TJs reside below the stratum corneum and regulate selective permeability into the paracellular pathway [
60]. Flaky tail mice, AD model of FLG mutation, indicated skin barrier dysfunction and showed decreased expression of LOR and OCC [
61]. Furthermore, several studies reported that FLG mutation in humans indicated reduced expressions of TJ proteins, including Zo-1 and OCC, and disruption of TJs results in the incorporation of LC dendrites to TJs and processing of the immune response [
62,
63]. The severity of AD is inversely correlated with expression levels of FLG and TJs [
64]. In this study, we observed that TJ protein expressions, including ZO-1 and OCC, were also reduced in the control group compared to the normal group.
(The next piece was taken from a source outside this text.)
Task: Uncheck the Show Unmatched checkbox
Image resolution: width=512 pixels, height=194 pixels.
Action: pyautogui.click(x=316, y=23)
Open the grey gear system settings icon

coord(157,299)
However, the F.NONI dose-dependently increased the protein expressions of ZO-1 and OCC compared to those in the control group (
Figure 7(Bd,e)), which indicates that F.NONI restored skin barrier impairment and dysfunction. Especially, F.NONI treatment more effectively restored TJ proteins, including Zo-1 and OCC, than PD did. These data suggest that the administration of F.NONI considerably alleviated AD skin lesions through restoring skin barrier proteins including TJs. Furthermore, these results correlated with a decreased dermatitis score and reduced expression of AD-related cytokines involved in disrupting the skin barrier in the F.NONI-treated group.